初Vに喜ぶ、東レの選手たち 【(C)坂本清】
「サイドアウトだけでなく、(自分にトスを)持ってきてと言われることが心強かった」と言い、菅野幸一郎監督も
「チームリーダーとしてよくチームをまとめてくれた。苦しいときにも、一番声を出していたのが荒木。彼女の存在に本当に助けられたと思う」
と称賛する。
ブロック賞に加え、シーズンを通して最も高いスパイク決定率を記録した選手に送られるスパイク賞も初受賞。着実な成果を示したプレー面に加え、指揮官も認めた“リーダー”としての存在感。まさに文句なしのMVPだった。
男子:36年ぶりVのパナソニック 意識改革のシンボルとなった山本
全日本でもスーパーエースを務める山本が、MVPに輝いた 【(C)坂本清】
さらに、今季から指揮を執る南部正司監督のもと、夏場のトレーニングで選手たちは心身を鍛え上げた。そして「優勝を知らない集団」を「勝てる集団」へと意識改革させるべく、リーダーとして気を吐いたのが山本だった。
今シーズンも含め、バレーボールでは、点差や展開がきん差になればなるほど、審判の下す微妙なジャッジで試合の展開が大きく変わってしまうことが少なくない。そんなとき、大きな声でその先頭に立って抗議をしたのが山本であり、時には露骨なまでに不満をあらわにし、注意を受けることもあった。
「言わないほうがいいのは分かっているけど、熱くなっていると1点の重みも違いますからね。良くないなぁとは思っているけど、去年まではそういう場面が多かったと思います」
36年ぶりのリーグ制覇を果たしたパナソニック 【(C)坂本清】
たとえば、3レグでの堺戦でもこんなことがあった。パナソニックが優勢に進めているなか、ワンタッチの有無をめぐり、試合が中断する。パナソニックサイドからは「それは触っているだろう」という抗議がなされた。しかし、判定は変わらない。怒りと落胆に揺れるベンチのなかで、山本は若手に向けて
「ここで気持ちを切るな。勝つぞ」
と声を荒げた。その姿を見た南部監督が試合後に記者から勝因を問われ、答えたのがこの言葉だった。
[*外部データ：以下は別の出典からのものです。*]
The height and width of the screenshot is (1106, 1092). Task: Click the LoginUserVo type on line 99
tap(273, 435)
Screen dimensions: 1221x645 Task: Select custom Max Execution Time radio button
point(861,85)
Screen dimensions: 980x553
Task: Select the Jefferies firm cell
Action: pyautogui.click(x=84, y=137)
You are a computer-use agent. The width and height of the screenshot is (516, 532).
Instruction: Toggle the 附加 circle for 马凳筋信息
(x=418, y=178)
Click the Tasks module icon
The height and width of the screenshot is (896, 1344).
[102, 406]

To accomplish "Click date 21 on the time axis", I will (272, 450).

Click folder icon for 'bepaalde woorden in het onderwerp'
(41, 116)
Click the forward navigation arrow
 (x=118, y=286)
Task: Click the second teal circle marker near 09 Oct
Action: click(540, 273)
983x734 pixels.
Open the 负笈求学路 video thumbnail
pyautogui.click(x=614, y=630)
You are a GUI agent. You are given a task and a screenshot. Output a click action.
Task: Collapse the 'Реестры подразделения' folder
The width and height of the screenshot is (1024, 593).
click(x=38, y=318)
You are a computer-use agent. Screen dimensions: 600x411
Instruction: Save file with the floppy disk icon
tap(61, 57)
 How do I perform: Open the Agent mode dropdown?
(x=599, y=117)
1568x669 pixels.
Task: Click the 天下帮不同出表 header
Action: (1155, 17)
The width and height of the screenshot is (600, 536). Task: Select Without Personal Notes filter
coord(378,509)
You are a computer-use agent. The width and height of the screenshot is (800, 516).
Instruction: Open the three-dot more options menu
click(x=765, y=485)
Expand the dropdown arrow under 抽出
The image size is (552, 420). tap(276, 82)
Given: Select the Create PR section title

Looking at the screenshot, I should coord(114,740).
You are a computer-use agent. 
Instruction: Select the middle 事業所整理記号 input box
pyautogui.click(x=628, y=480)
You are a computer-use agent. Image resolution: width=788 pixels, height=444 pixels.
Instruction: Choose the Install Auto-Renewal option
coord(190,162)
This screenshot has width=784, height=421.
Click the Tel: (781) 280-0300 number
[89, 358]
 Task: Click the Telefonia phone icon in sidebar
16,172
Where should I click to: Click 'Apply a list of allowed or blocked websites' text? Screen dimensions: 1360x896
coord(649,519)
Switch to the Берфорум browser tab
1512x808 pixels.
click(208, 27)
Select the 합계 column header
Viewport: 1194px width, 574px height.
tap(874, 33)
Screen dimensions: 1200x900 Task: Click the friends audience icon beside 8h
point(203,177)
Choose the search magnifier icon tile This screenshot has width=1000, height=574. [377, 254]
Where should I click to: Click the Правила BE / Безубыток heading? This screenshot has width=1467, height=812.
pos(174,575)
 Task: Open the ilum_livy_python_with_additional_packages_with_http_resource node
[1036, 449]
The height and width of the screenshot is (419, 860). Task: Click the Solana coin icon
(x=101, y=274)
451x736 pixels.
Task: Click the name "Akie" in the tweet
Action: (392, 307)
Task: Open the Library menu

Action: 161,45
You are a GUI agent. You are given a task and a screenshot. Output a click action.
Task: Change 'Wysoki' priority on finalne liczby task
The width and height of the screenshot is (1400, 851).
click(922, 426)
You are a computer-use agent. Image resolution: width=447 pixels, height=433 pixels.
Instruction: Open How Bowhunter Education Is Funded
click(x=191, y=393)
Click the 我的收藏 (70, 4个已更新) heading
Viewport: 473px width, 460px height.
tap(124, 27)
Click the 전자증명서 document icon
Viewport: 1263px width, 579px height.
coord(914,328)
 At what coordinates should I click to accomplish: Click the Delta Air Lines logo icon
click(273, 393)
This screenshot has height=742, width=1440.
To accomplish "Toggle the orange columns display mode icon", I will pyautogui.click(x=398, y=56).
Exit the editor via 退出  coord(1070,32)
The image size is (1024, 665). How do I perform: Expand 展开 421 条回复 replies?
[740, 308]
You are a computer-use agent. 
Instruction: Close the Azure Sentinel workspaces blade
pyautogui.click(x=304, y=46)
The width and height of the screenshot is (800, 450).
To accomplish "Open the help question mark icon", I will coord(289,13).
「これまでであれば、ああなったら山本はプレーでもキレてしまったと思う。でも、あそこで気持ちを外に向けずに、チームをまとめようと(気持ちを)内側に向けていた。成長したなと思いました。今日は彼のおかげで勝ったと言えるでしょう」
厳しい環境のなかでも、自身がすべきことをまっとうする。リーダーとして、エースとして芽生えた自覚が、山本にとっても初めてのVリーグチャンピオンという栄誉を引き寄せた。
「けがが治れば絶対できる、戦えるという自信があった。その成果が出た大会であり、歴史に名前を刻めたことがうれしい」
MVPに授与されるブランデージトロフィーを手に、日本のエースがほほ笑んだ。
ワールドカップを終え、わずか数週間後に開幕したV・プレミアリーグを戦い終え、次は北京五輪出場を懸けた戦いが幕を開ける。女子は前回大会に続く出場を目指し、そして男子はバルセロナ以後、4大会ぶりの五輪出場権の獲得を目指す。